EXTRACTED INFORMATION
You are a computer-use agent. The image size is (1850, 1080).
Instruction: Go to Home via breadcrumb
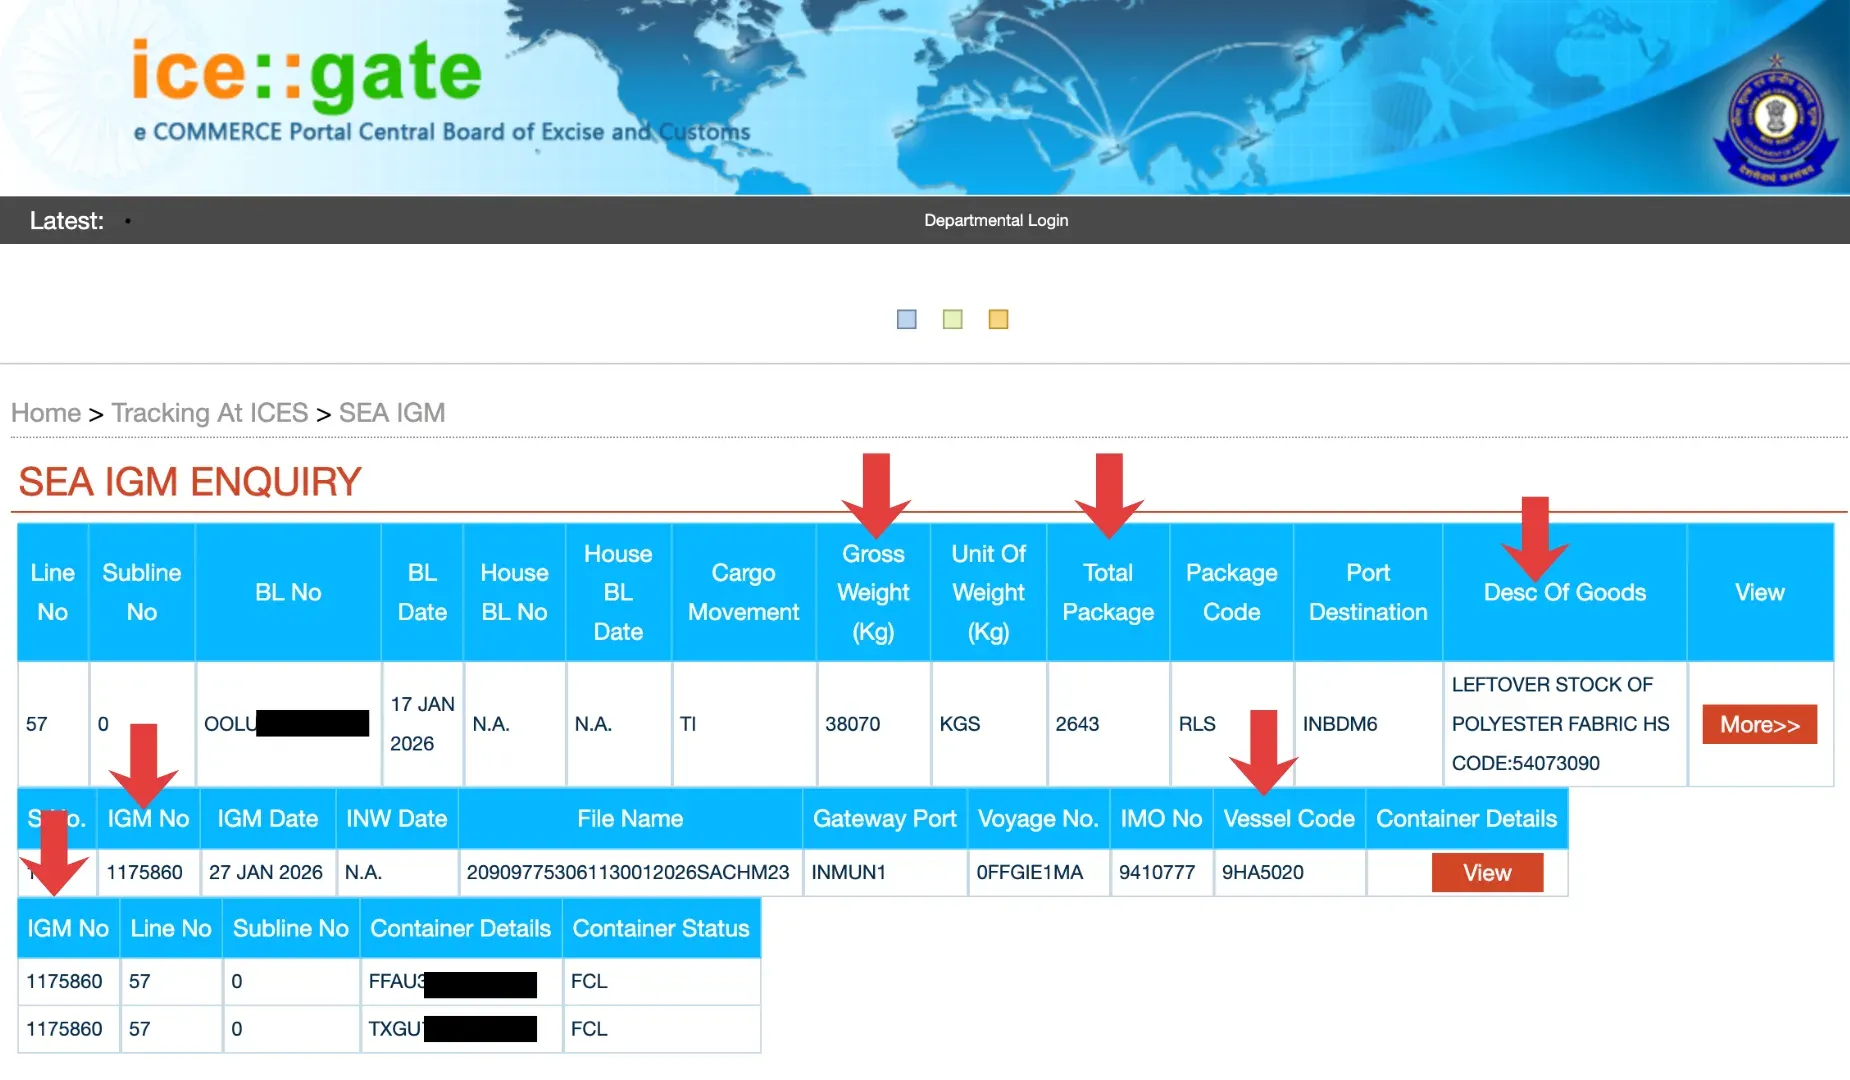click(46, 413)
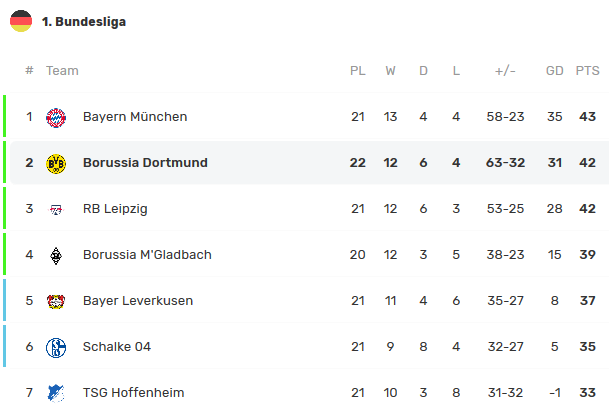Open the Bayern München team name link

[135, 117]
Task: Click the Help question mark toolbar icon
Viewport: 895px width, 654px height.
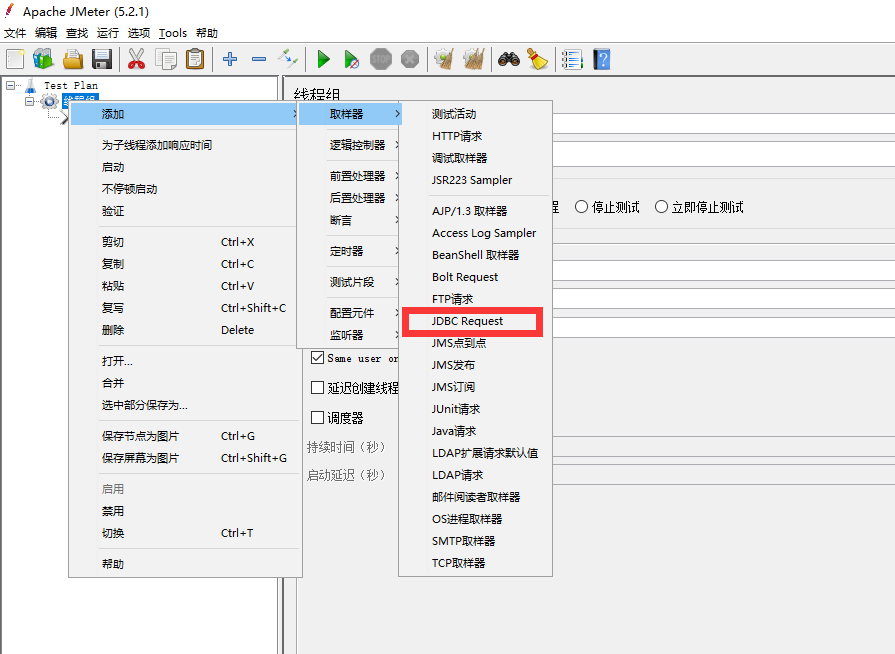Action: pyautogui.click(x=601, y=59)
---
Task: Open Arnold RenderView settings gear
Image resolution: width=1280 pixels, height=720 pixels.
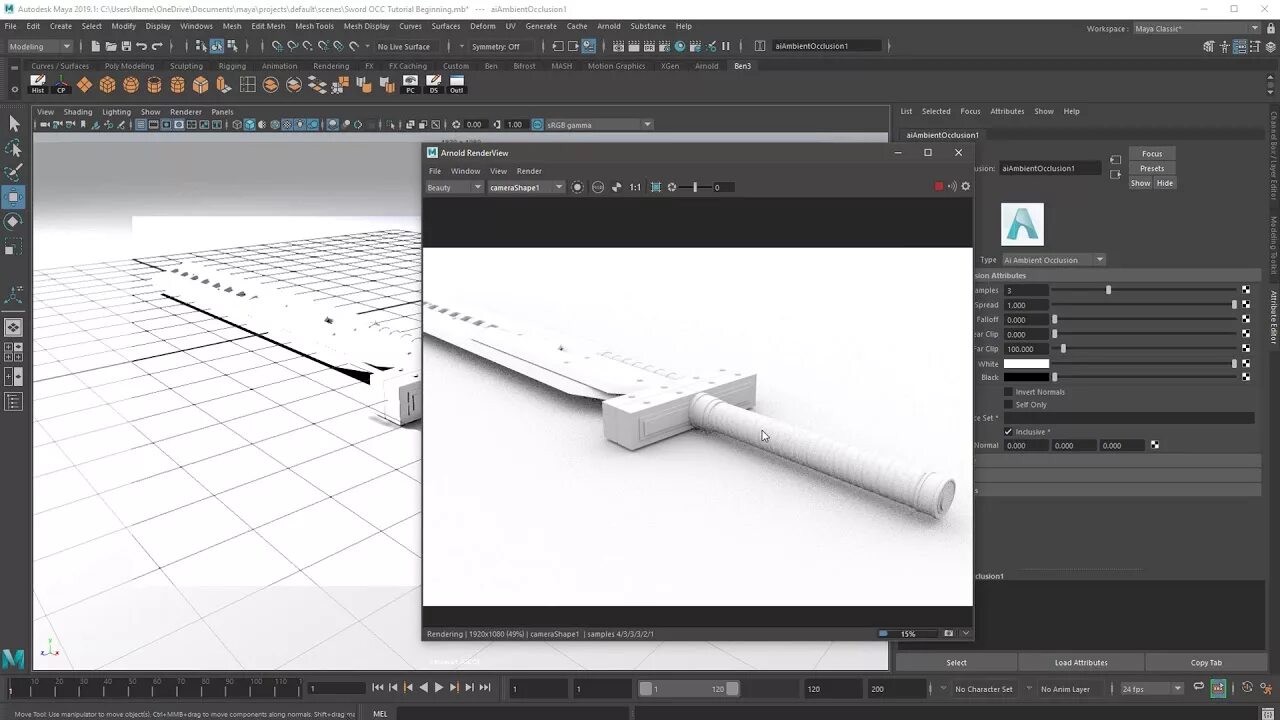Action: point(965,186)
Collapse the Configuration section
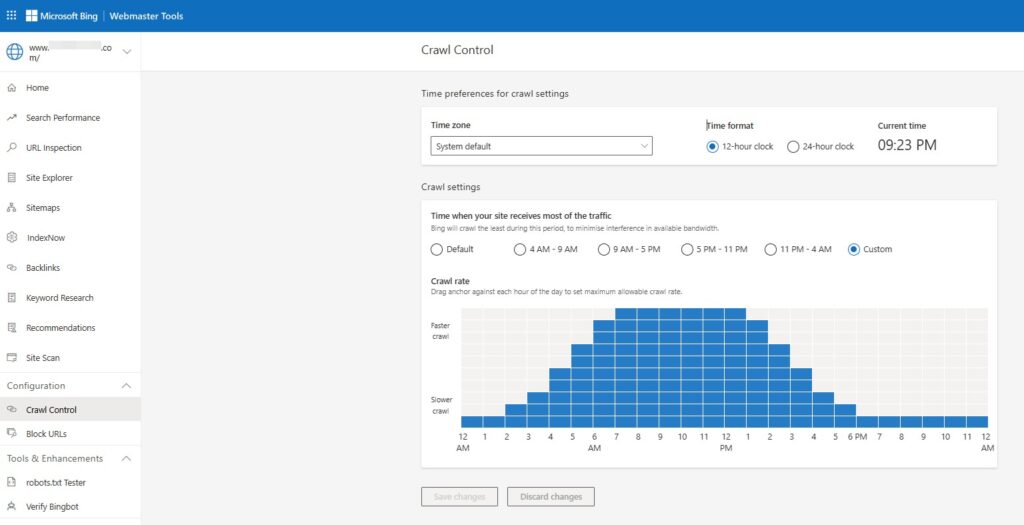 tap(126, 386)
...
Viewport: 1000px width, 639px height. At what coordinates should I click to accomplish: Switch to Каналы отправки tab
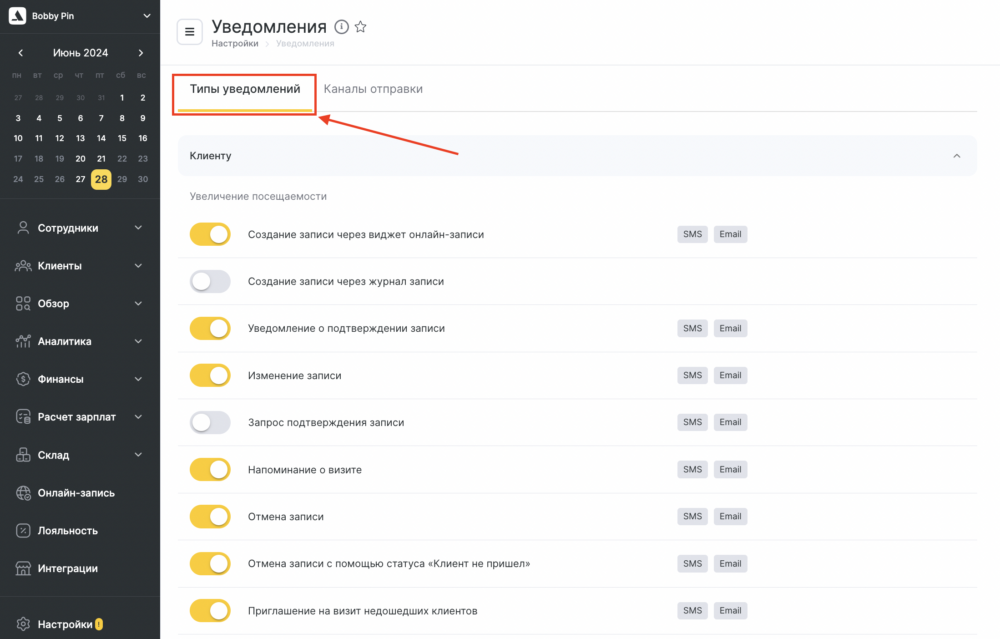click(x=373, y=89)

WHAT IS EXPECTED
Report the lines above that contain "Task".

SOLUTION BELOW
Task: Click the Help question mark toolbar icon
Task: Open Arnold RenderView settings gear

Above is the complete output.